== Material supplied

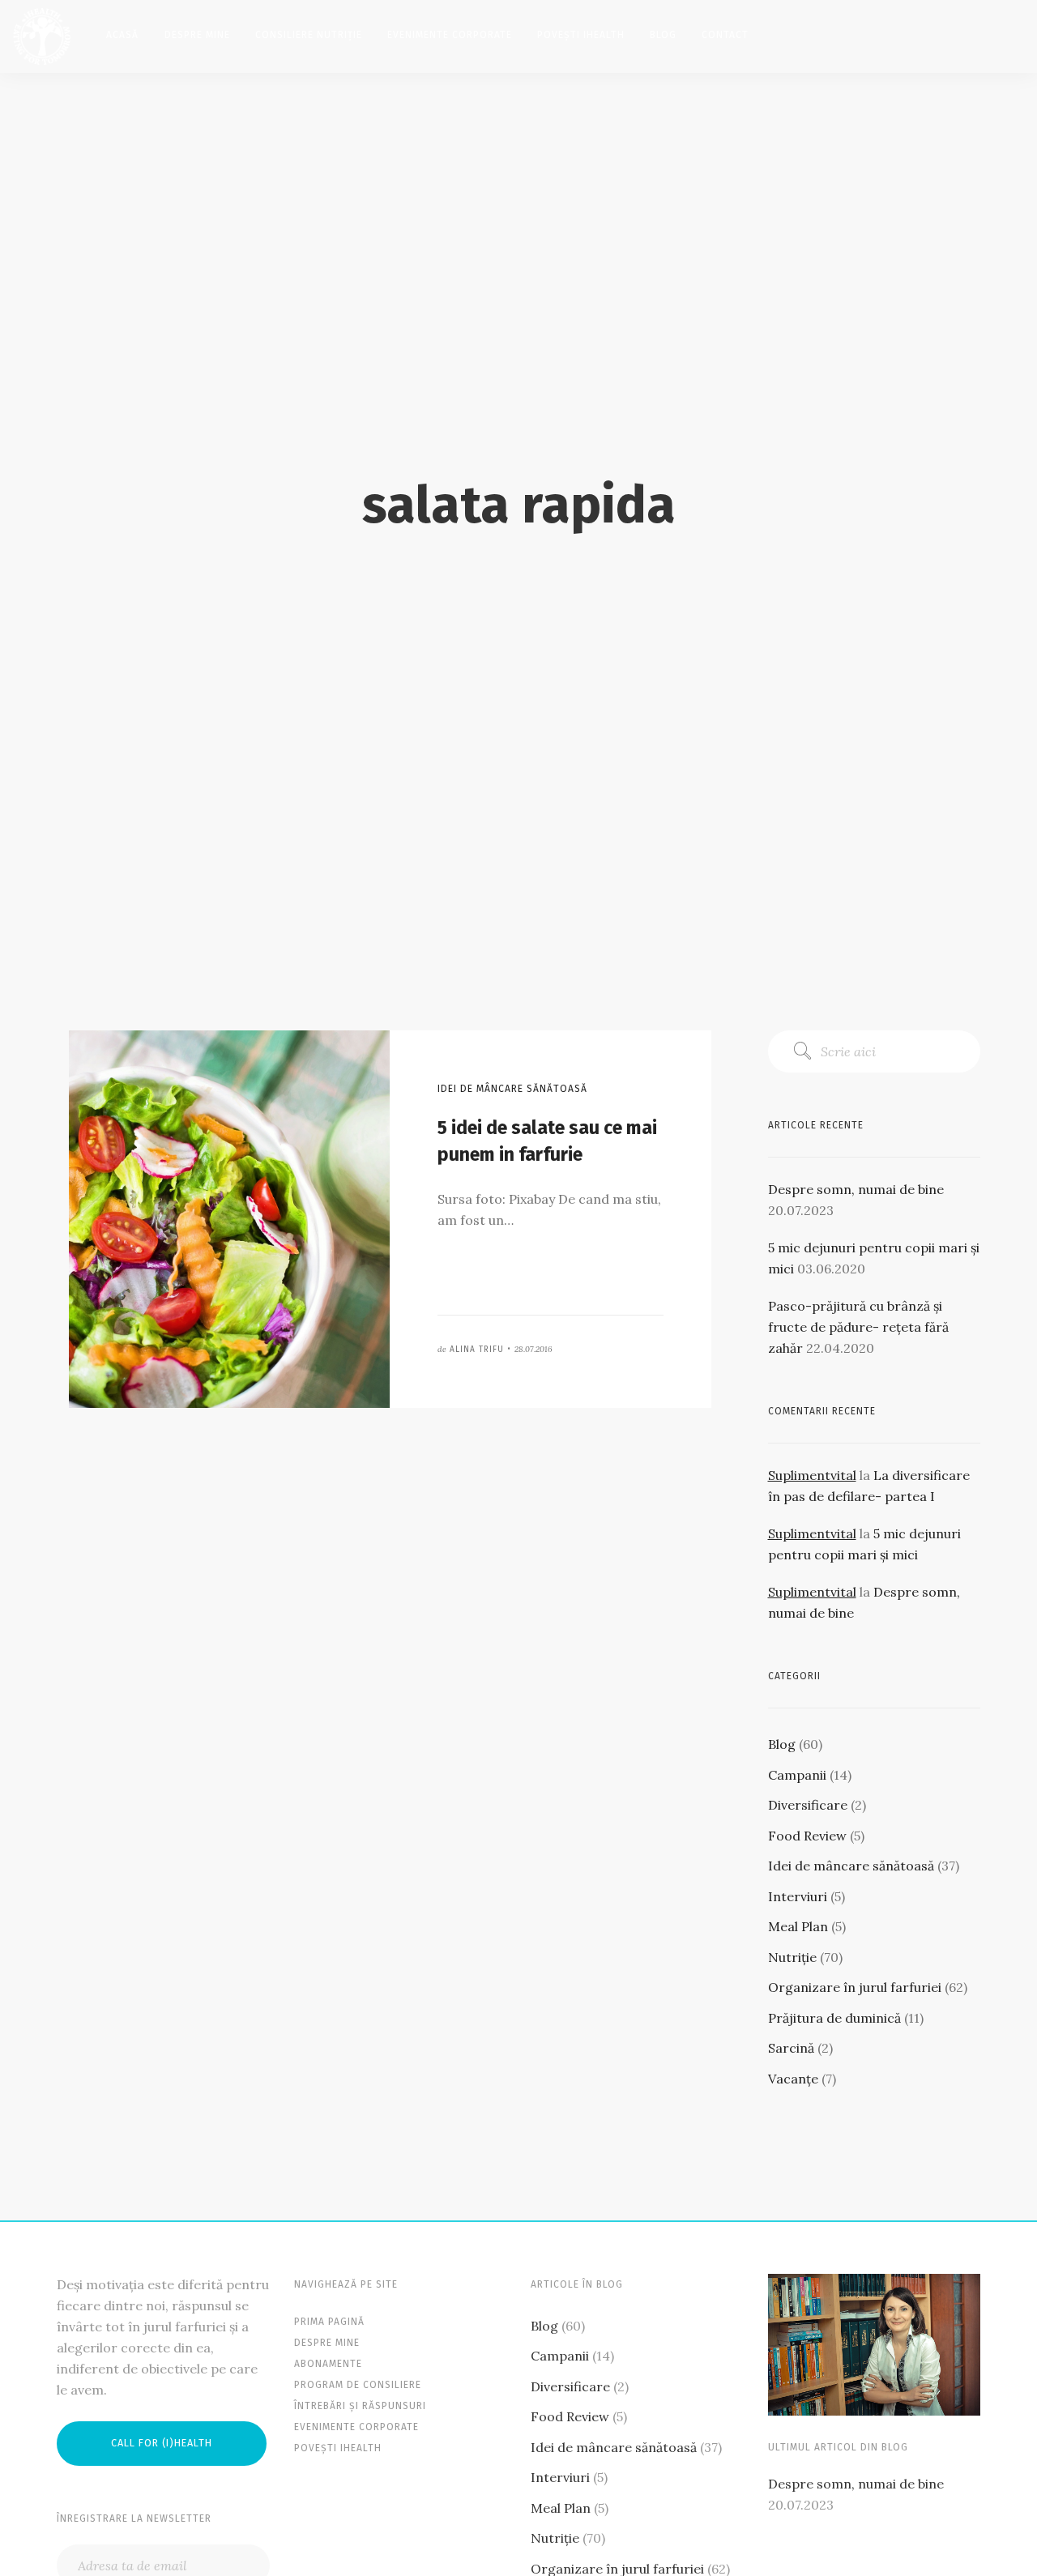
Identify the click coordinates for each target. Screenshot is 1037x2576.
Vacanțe (793, 2079)
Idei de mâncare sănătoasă (851, 1865)
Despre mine (197, 35)
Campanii (797, 1775)
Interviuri (797, 1896)
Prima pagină (329, 2321)
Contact (725, 35)
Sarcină (791, 2048)
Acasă (122, 35)
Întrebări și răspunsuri (360, 2406)
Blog (663, 35)
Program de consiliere (357, 2384)
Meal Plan (798, 1926)
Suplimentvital (812, 1475)
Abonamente (328, 2363)
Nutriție (792, 1957)
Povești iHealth (581, 35)
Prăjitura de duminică (834, 2018)
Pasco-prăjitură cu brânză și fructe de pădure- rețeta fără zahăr (858, 1327)
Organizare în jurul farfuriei (854, 1987)
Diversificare (807, 1805)
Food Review (807, 1836)
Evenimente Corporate (449, 35)
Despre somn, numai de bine (856, 1189)
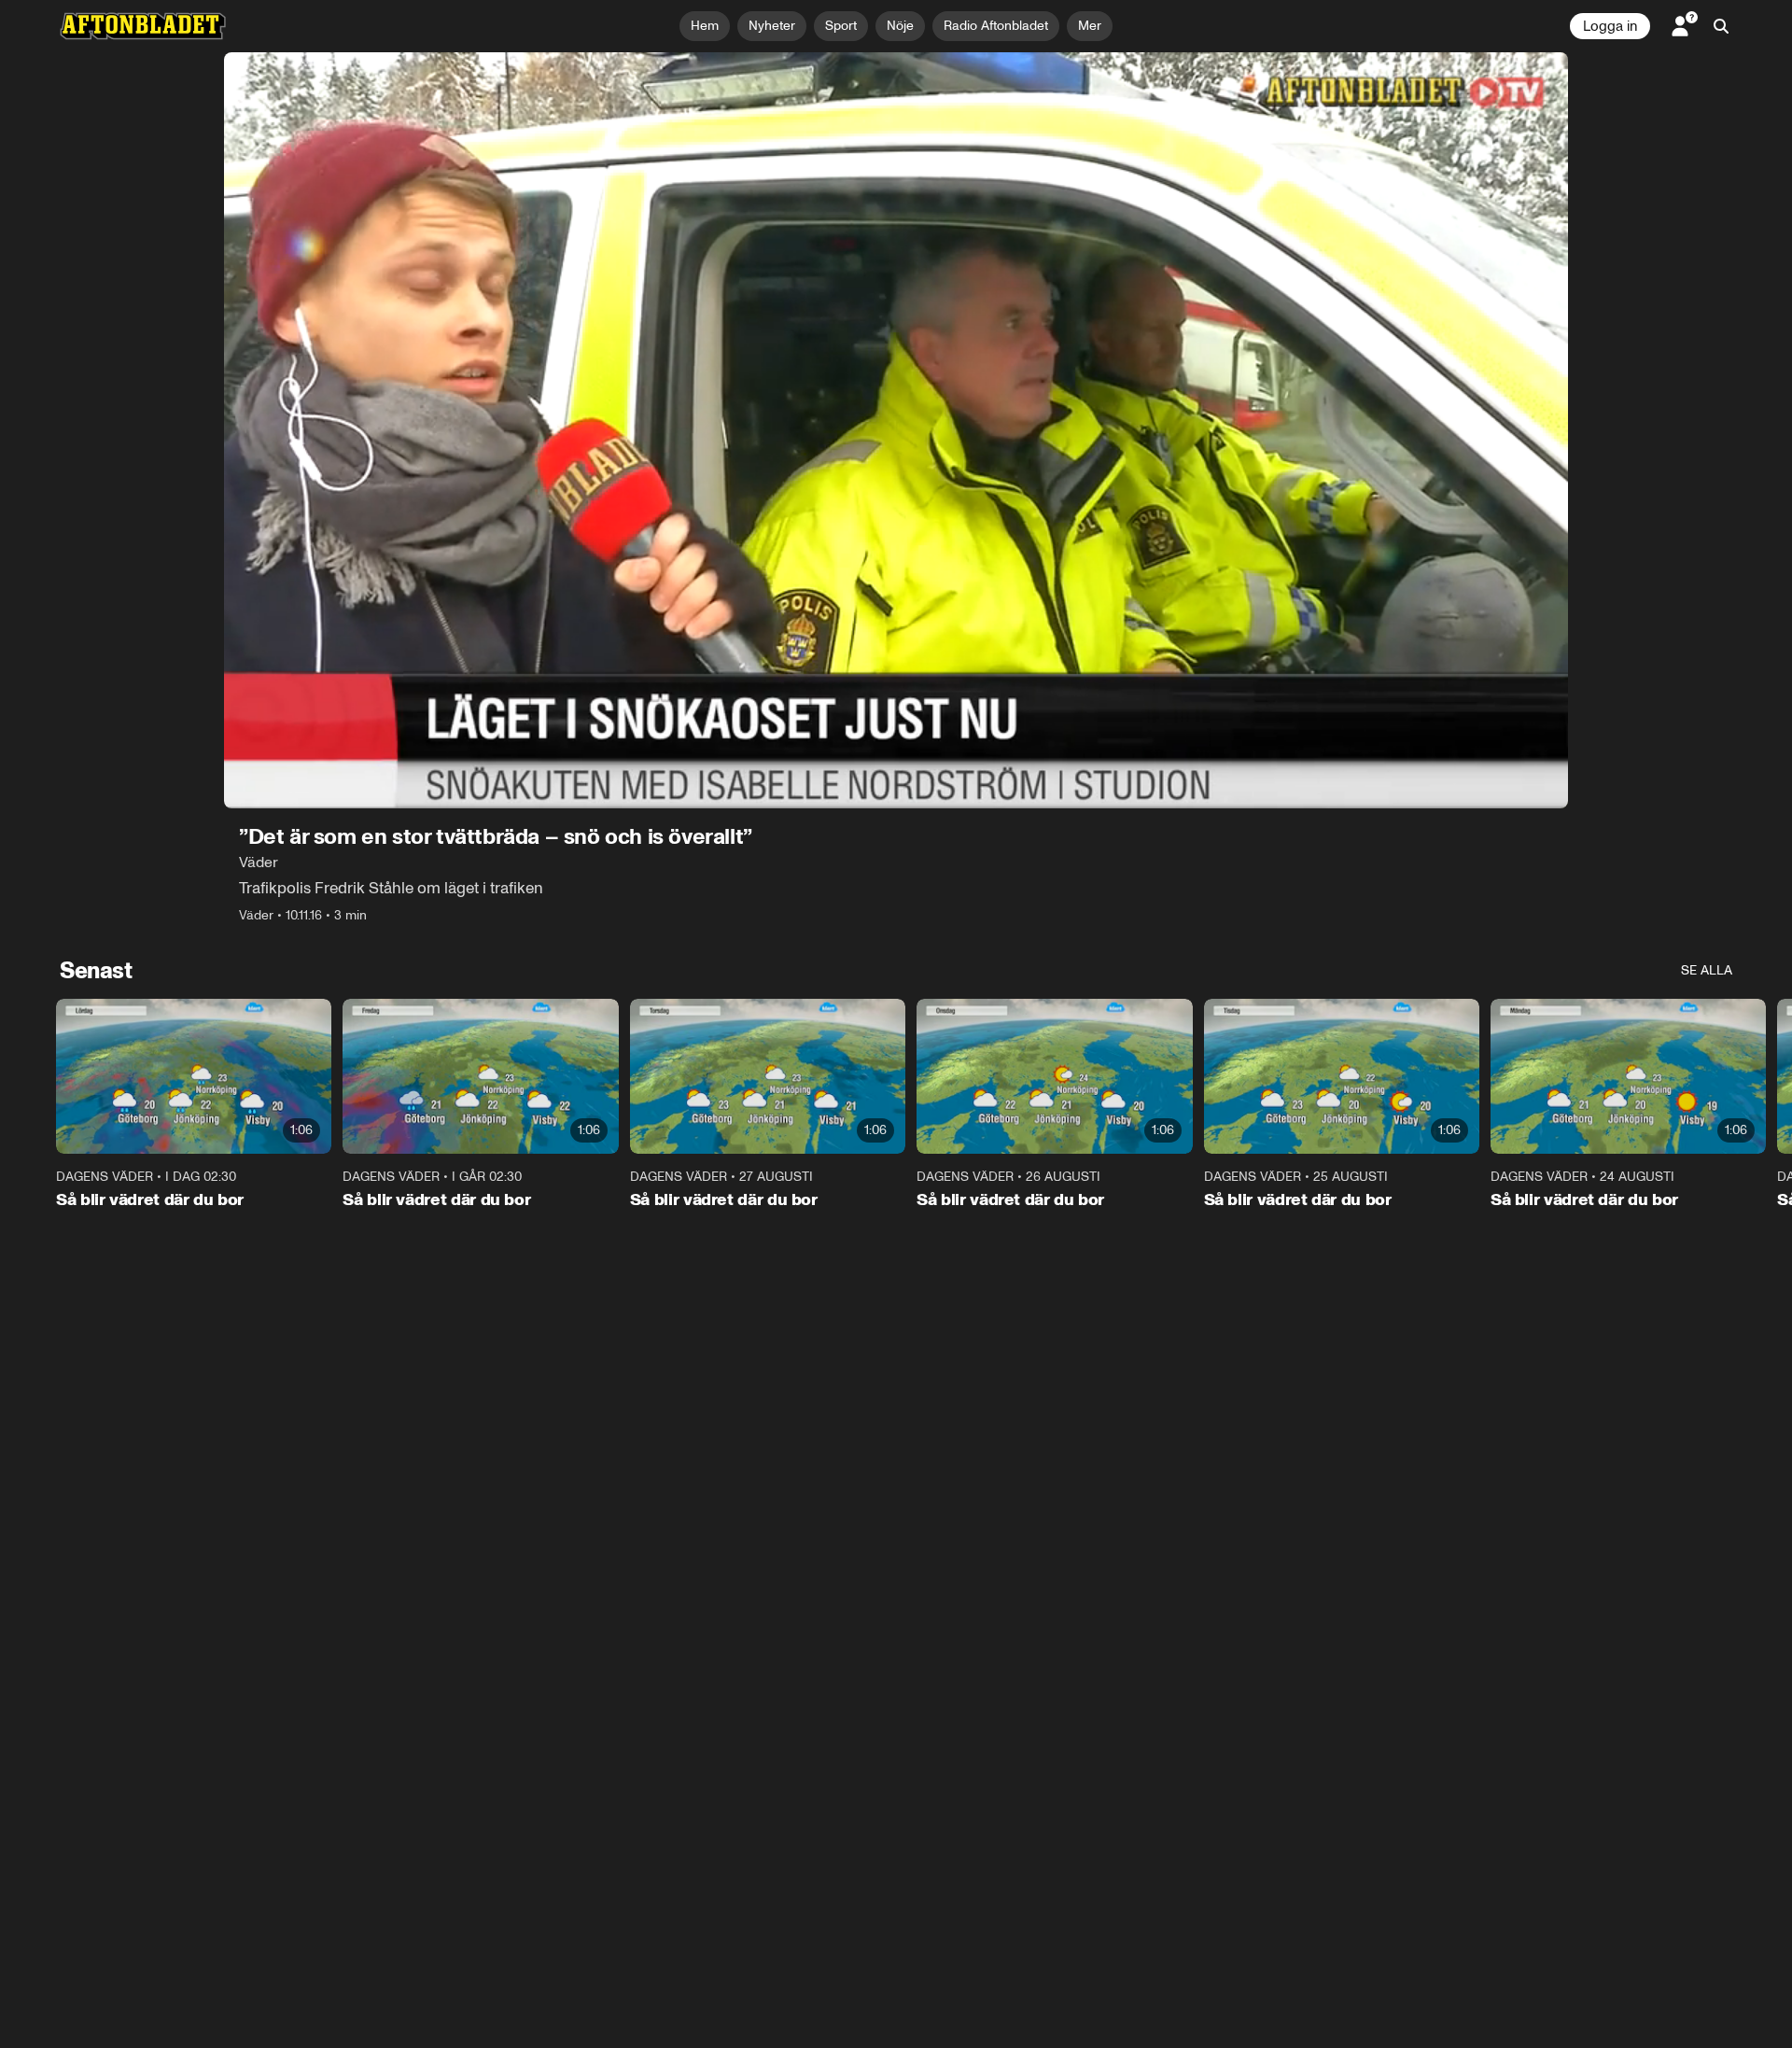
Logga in (1610, 26)
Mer (1089, 26)
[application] (896, 430)
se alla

====

**Work item:**
From the records above, quote only the lines running from the line with "Contact (725, 35)" to the line with "Diversificare (807, 1805)", both lines included.

**Response:**
Contact (725, 35)
Sarcină (791, 2048)
Acasă (122, 35)
Întrebări și răspunsuri (360, 2406)
Blog (663, 35)
Program de consiliere (357, 2384)
Meal Plan (798, 1926)
Suplimentvital (812, 1475)
Abonamente (328, 2363)
Nutriție (792, 1957)
Povești iHealth (581, 35)
Prăjitura de duminică (834, 2018)
Pasco-prăjitură cu brânză și fructe de pădure- rețeta fără zahăr (858, 1327)
Organizare în jurul farfuriei (854, 1987)
Diversificare (807, 1805)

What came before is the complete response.